The difference between classical and quantum computing systems lies in the underlying principles they utilize for computation.
Classical Computing: Classical computing refers to the traditional form of computing that relies on classical physics and follows the principles of classical logic and binary digital representation. Classical computers use classical bits as the basic unit of information, which can exist in one of two states: 0 or 1. These bits are processed using logic gates and manipulated through electrical or optical signals. Classical computing operates sequentially, executing instructions one after another, and follows deterministic algorithms.

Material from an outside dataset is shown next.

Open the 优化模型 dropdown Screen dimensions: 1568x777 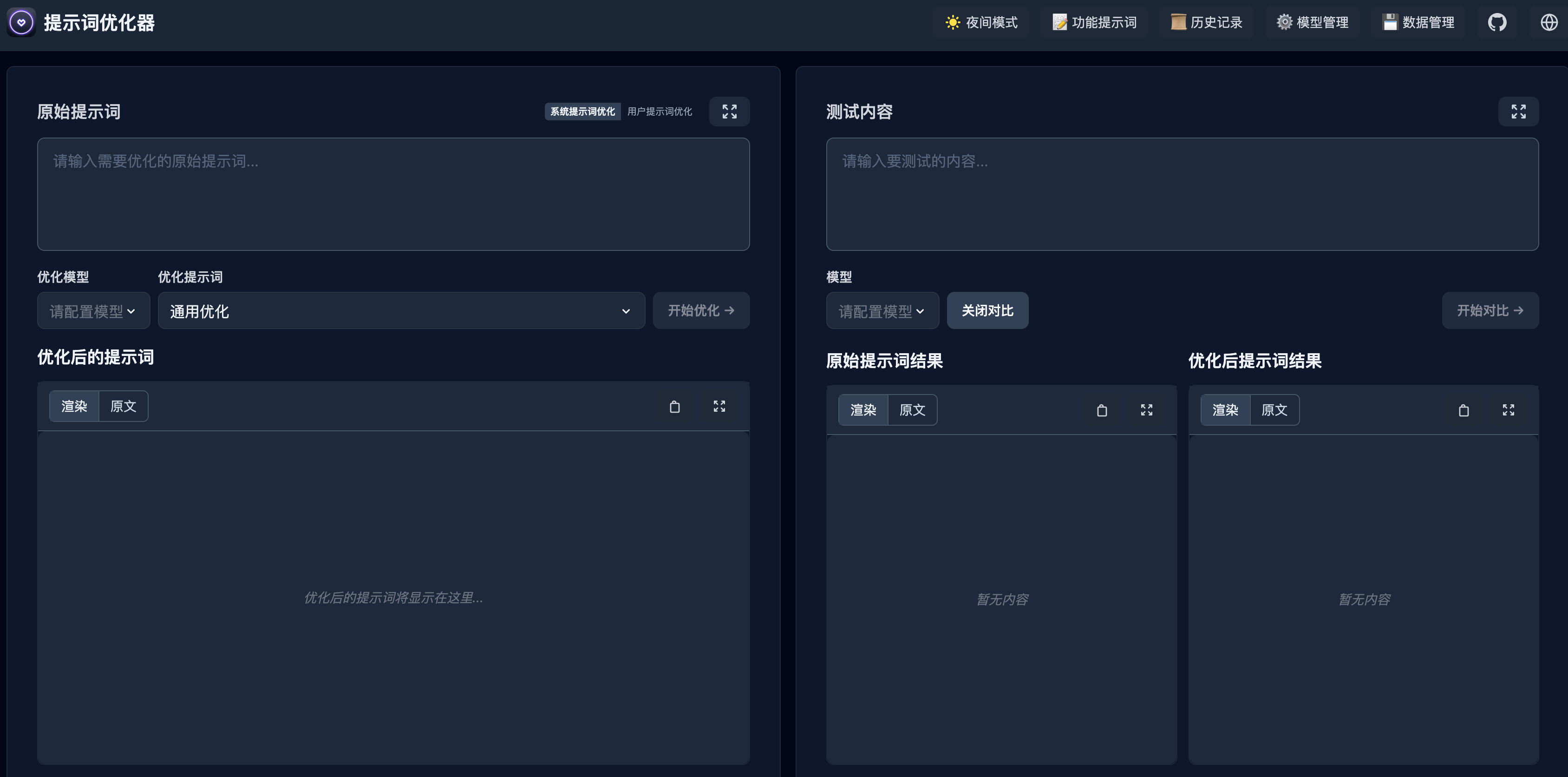click(93, 311)
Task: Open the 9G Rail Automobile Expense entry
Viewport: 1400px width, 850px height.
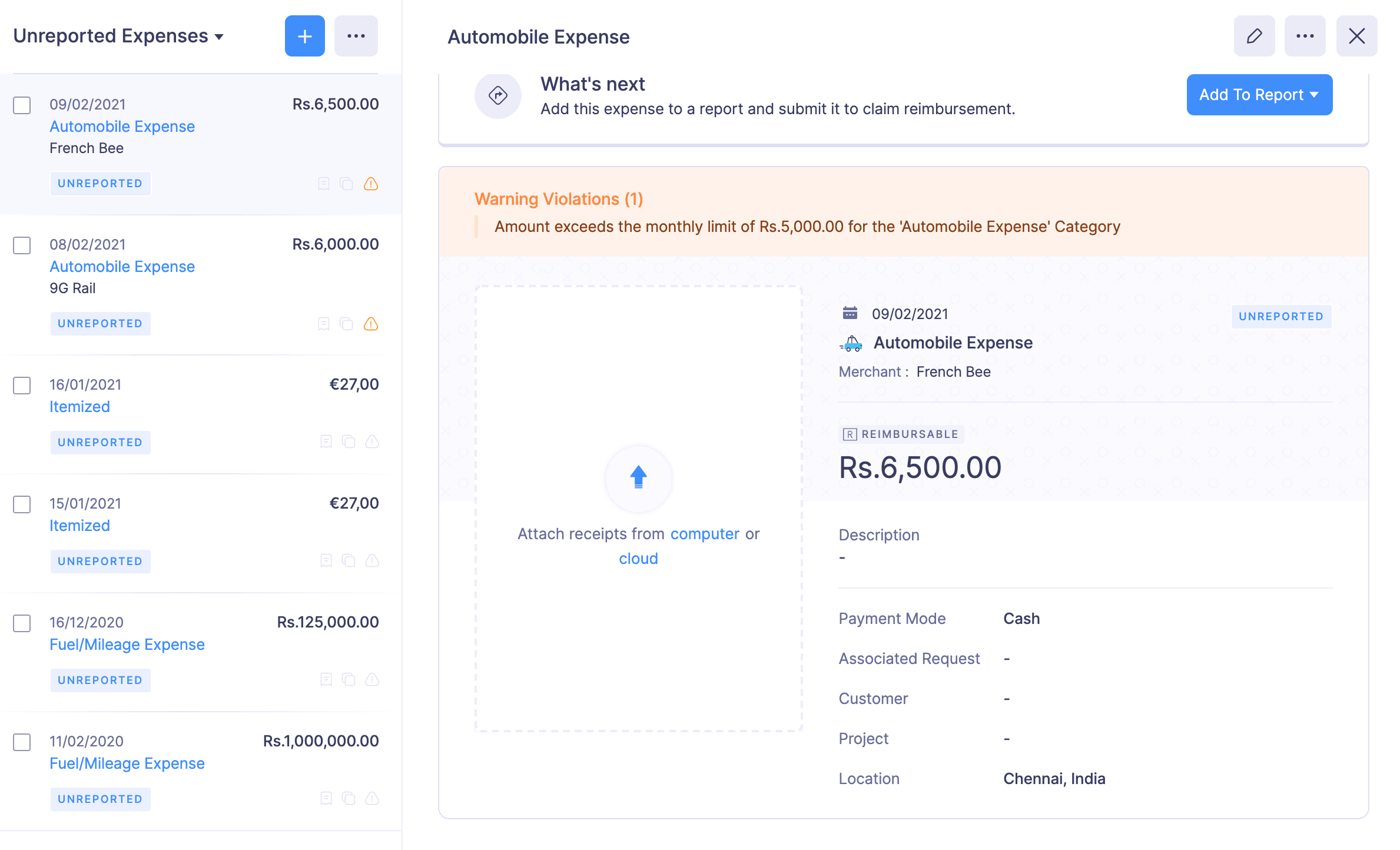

Quantum Computing: Quantum computing, on the other hand, is based on the principles of quantum mechanics, a branch of physics that governs the behavior of matter and energy at the atomic and subatomic levels. Quantum computers use quantum bits, or qubits, as the basic unit of information. Unlike classical bits, qubits can exist in a superposition of states, representing 0 and 1 simultaneously. This property allows quantum computers to perform multiple computations in parallel.
Quantum computing systems leverage two key principles of quantum mechanics: superposition and entanglement. Superposition enables qubits to hold multiple states simultaneously, while entanglement allows the correlation of qubits in such a way that the state of one qubit is entangled with the state of another, regardless of the physical distance between them.
A Hybrid Approach: A hybrid approach refers to the utilization of both classical and quantum computing systems together to solve computational problems. In a hybrid approach, certain parts of a problem or algorithm that are better suited for classical computation are processed on classical computers, while the parts that can benefit from quantum processing are offloaded to a quantum computer.
Hybrid computing is often employed due to the current limitations of quantum computers, such as error rates, limited qubit connectivity, and decoherence. By combining classical and quantum systems, the strengths of both approaches can be leveraged. The classical part of the computation can handle pre-processing, post-processing, or control tasks, while the quantum part focuses on solving the core computational problem.
This hybrid approach allows researchers and developers to make use of existing classical algorithms, software, and infrastructure, while harnessing the potential of quantum systems to address specific computational challenges. It also enables the gradual integration of quantum technologies into existing classical computing frameworks, making it more practical for real-world applications.